FIG. 1 is a block diagram showing an electrical configuration of an embodiment of a data erasing method in a data storage device according to the present invention.

FIG. 2 is a memory format in the data storage device of the embodiment.

FIG. 3 is a flowchart for explaining the operation of the embodiment.

FIG. 4 is an explanatory diagram of a specific operation example of the embodiment.

FIG. 5 is a block diagram showing an electrical configuration of a data storage device according to another embodiment.

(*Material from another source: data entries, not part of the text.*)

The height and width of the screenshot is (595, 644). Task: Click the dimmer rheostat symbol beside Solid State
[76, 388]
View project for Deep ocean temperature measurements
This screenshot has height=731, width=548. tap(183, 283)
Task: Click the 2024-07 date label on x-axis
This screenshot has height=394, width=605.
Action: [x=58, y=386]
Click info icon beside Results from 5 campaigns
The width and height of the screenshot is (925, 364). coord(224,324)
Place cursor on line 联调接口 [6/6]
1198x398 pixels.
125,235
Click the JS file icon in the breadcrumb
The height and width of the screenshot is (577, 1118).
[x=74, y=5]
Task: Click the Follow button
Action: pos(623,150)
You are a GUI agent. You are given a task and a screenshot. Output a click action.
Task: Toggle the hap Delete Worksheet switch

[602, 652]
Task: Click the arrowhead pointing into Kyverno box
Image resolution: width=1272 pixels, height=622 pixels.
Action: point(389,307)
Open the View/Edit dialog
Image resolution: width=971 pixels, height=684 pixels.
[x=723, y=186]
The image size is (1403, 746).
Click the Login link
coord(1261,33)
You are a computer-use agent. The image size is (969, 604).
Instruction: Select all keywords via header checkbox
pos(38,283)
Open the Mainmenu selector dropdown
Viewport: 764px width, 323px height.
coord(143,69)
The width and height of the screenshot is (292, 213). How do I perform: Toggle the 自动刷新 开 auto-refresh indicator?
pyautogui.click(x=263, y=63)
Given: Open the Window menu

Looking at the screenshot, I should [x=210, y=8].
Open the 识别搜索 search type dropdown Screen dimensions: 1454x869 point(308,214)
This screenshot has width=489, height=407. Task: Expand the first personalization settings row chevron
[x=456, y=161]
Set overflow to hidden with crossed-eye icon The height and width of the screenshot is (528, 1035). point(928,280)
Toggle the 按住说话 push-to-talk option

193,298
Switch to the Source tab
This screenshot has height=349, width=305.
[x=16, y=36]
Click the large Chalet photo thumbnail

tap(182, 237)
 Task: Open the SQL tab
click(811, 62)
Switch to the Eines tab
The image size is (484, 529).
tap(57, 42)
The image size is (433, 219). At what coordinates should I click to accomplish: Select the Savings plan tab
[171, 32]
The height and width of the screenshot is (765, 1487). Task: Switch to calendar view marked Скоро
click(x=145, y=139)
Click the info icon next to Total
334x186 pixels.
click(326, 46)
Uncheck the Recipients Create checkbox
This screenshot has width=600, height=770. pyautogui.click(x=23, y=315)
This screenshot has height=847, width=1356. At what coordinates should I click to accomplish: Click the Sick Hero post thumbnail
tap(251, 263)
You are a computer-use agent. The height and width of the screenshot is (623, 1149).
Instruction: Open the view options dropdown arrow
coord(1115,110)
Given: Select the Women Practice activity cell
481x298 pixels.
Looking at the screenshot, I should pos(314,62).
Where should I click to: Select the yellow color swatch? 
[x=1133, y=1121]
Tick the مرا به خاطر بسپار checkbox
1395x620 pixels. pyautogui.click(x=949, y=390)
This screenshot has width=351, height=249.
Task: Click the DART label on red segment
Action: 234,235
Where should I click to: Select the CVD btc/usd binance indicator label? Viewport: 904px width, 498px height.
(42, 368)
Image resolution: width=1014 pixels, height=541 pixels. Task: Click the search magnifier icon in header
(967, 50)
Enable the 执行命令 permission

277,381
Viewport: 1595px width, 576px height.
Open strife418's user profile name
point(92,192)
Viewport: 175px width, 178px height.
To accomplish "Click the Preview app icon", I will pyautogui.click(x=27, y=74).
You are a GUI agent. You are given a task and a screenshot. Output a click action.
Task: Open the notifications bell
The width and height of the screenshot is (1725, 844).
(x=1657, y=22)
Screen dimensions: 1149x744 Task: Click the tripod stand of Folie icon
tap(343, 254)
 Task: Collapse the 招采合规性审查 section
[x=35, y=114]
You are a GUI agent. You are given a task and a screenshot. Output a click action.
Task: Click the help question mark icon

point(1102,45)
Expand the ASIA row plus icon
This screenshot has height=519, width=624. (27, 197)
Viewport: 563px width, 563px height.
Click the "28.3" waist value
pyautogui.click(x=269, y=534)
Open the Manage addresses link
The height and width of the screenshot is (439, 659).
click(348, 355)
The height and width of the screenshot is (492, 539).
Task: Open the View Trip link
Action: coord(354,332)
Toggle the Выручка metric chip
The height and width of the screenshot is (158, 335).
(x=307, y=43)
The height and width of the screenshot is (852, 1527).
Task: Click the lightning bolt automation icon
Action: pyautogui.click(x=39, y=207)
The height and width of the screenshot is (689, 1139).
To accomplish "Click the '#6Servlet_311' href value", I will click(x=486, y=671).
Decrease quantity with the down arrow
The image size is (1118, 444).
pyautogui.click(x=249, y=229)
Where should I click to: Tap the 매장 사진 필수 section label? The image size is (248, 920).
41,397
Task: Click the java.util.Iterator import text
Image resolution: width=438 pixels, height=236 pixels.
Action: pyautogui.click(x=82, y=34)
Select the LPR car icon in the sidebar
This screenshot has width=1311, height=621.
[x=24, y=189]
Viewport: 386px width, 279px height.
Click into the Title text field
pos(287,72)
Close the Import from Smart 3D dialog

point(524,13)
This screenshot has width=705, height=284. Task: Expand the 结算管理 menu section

FIG. 6 is a block diagram showing an electrical configuration of a conventional data storage device.

FIG. 7 is a memory format in a conventional data storage device.

[Explanation of symbols]

 11, 21 CPU 12, 22 ROM 13, 23 RAM 14, 24 Backup power supply 15, 25 Key input device 16, 26 Display device 17 Timing device 27 Gate array 28 Real-time clock 29 Memory reset switch

Claims (2)

(57) [Claims] 1. For each of a plurality of data registered in a memory, the number of uses of each data is counted up and stored, and a date when each data is used latest (use latest date) is stored. In addition, the difference between the present date and the latest use date is calculated for each data, and when the period of the difference is equal to or longer than a predetermined period, the number of use counts of the data is divided by the period of the difference, and the division result There when equal to or less than the predetermined value, the data erasing method in a data storage device, characterized in that the data to be automatically erased from the memory. 2. A data erasing method in a data storage device, wherein at the time of a reset operation for erasing all data registered in a memory, time information at the time of the reset operation is stored in the memory.